Where the new Total Recall differs from the old Total Recall is in the details, and the details can make all the difference. For me, they turned a “meh” movie into a great one.
The first and biggest difference is that instead of taking place on a colonized version of Mars that is riven with factions, the story takes place on a version of Earth that has been made mostly uninhabitable due to chemical warfare. The only places left to live are the United Federation of Britain (Europe), and The Colony (Australia). Living space is the most precious commodity they have, so the cities are cool labyrinths of houses stacked on houses.
Like Blade Runner, but with more exciting chase scenes.
The UFB is the fancy pants government half of the world where all the rich people live and the lowbrow workers live in the Colony and commute to their jobs in Britain via an amazingly cool cylindrical bullet train that goes through the center of the earth in about 20 minutes. The best part about this setup was that for once, the post apocalyptic landscape doesn’t feature the USA and only the USA. In fact, it’s not even there.
MY AUNT: What do they need such a big elevator for… ohhhhh.
Our hero Douglas Quaid (Colin Farrell) is a normal boring factory worker who’s been having dreams about running away from the police with his spy partner Melina (Jessica Biel), who is not his wife Lori (Kate Beckinsale). In fact, he’s never even met her. Feeling like his life is incomplete, he decides to have his spy fantasies turned into memories at a place called Rekall.
It sucks when your life is so bad you’d rather have needles in your brain than go back to it.
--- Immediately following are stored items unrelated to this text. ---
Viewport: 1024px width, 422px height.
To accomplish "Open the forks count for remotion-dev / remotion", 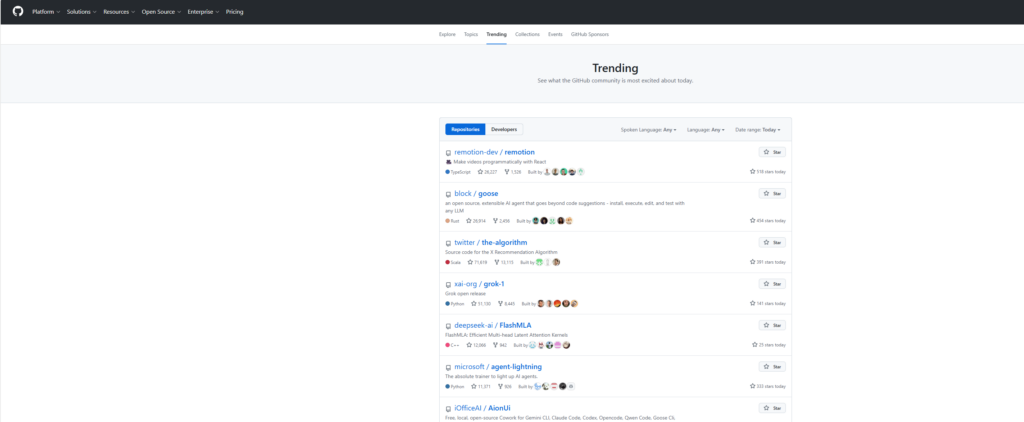I will pyautogui.click(x=515, y=172).
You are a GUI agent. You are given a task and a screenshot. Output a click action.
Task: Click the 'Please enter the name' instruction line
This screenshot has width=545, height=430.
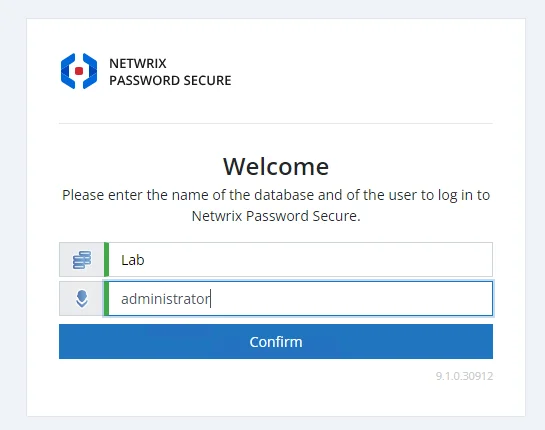pyautogui.click(x=276, y=195)
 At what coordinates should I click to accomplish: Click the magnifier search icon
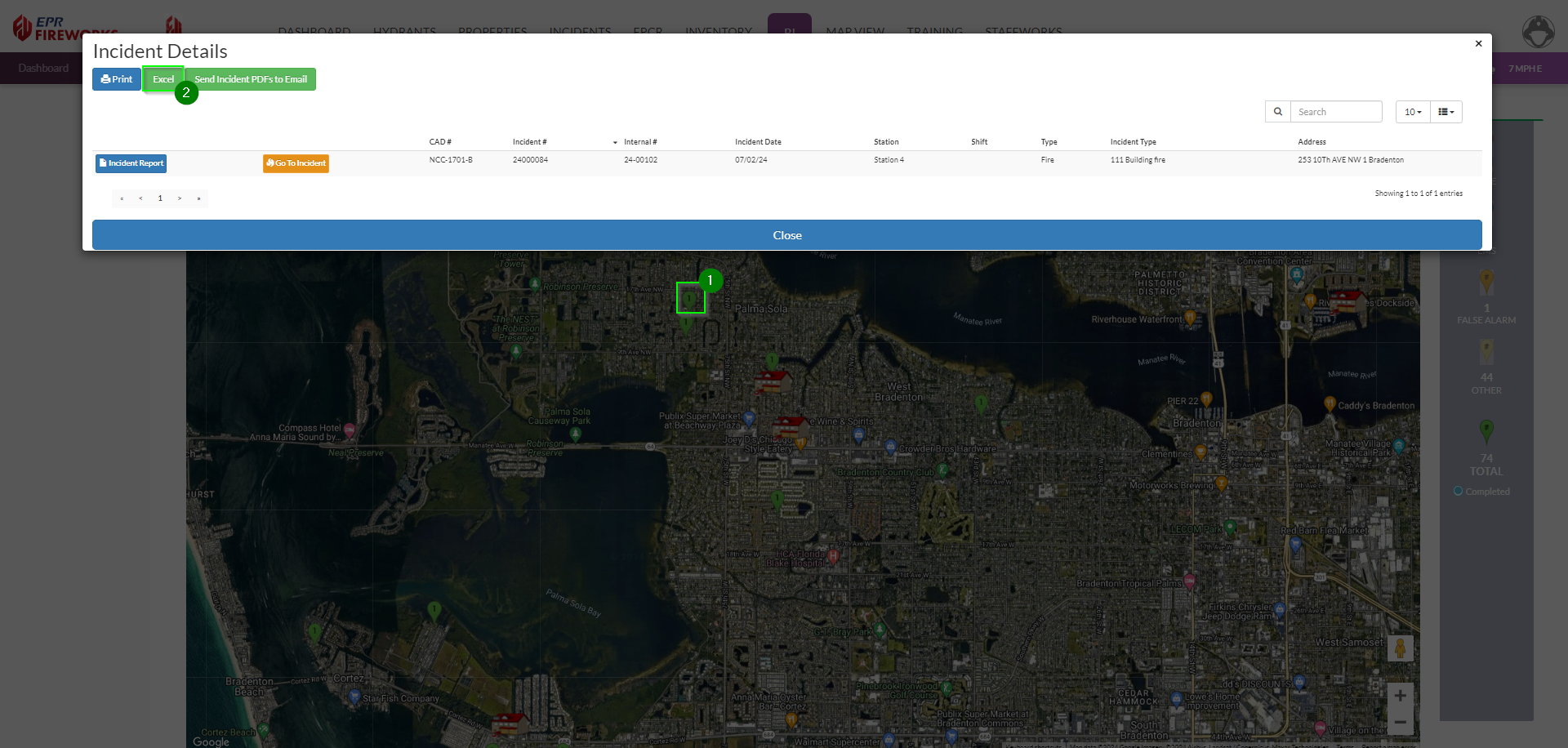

At Rekall, the treatment accidentally triggers buried memories about his actual real life as a spy, and suddenly there are stormtroopers (aka UFB police) everywhere trying to kill him. Even his supposed wife is in on it.
Doug! You had a bad day! Let me administer THE HUG OF DEATH!
It’s supposed to be a big secret who Doug really is, but my super writer powers made it pretty obvious. The trailer also makes it seem like there’s a big overarching question: is this really happening or is this just his fantasy? But they only really play this up during a few key moments in the movie. For the rest of it, Doug and Melina run away from Doug’s evil wife and beat the crap out of robot cops who look like a cross between Imperial stormtroopers and those guys from Tron.
What are you, a freaking Terminator? Just die already!
Doug is a very important guy, which is why Melina rescued him and also why Cohaagen (Bryan Cranston), the UFB leader, is so eager to keep him alive instead of just putting a bullet in his brain like any sensible villain.
Make sure you take him alive. I haven’t gotten to use my new sharks with the laser beams on their heads yet.
Okay, I guess it’s safe to say you were definitely not a driving instructor in your past life.
But I’m not going to complain too much about the slight predictability issues because a) most of the plot has been out in the world since 1990 and b) there are so many awesome fights, cool tricks, and neat gadgets that you may not even care about the plot anyway. I barely even thought about it until the movie was over and I had already decided I really liked it.
Help! I’m caught by a magical light rope!
So do I recommend this movie? Yes! It’s super cool and a great time to watch. Colin Farrell is infinitely better to watch than Arnold Schwarzenegger. I would caution you, however, not to watch the 1990 version before going to this new one, as most of the people I’ve spoken to who are still familiar with that film didn’t enjoy the new one, probably because they spent too much time comparing the two versions through a nostalgia filter. Treat them as separate films and you’ll have a better time. Trust me.